## Begin Records for the task

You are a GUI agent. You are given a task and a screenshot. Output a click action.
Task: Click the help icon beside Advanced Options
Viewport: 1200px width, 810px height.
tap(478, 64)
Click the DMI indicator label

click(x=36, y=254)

## End Records for the task

**The exercise**. Turn every line of the entries above into a Markdown table with the columns Row and Line, numbering the rows in order and skipping any blank lines.

**Correct response**.
| Row | Line |
|---|---|
| 1 | You are a GUI agent. You are given a task and a screenshot. Output a click action. |
| 2 | Task: Click the help icon beside Advanced Options |
| 3 | Viewport: 1200px width, 810px height. |
| 4 | tap(478, 64) |
| 5 | Click the DMI indicator label |
| 6 | click(x=36, y=254) |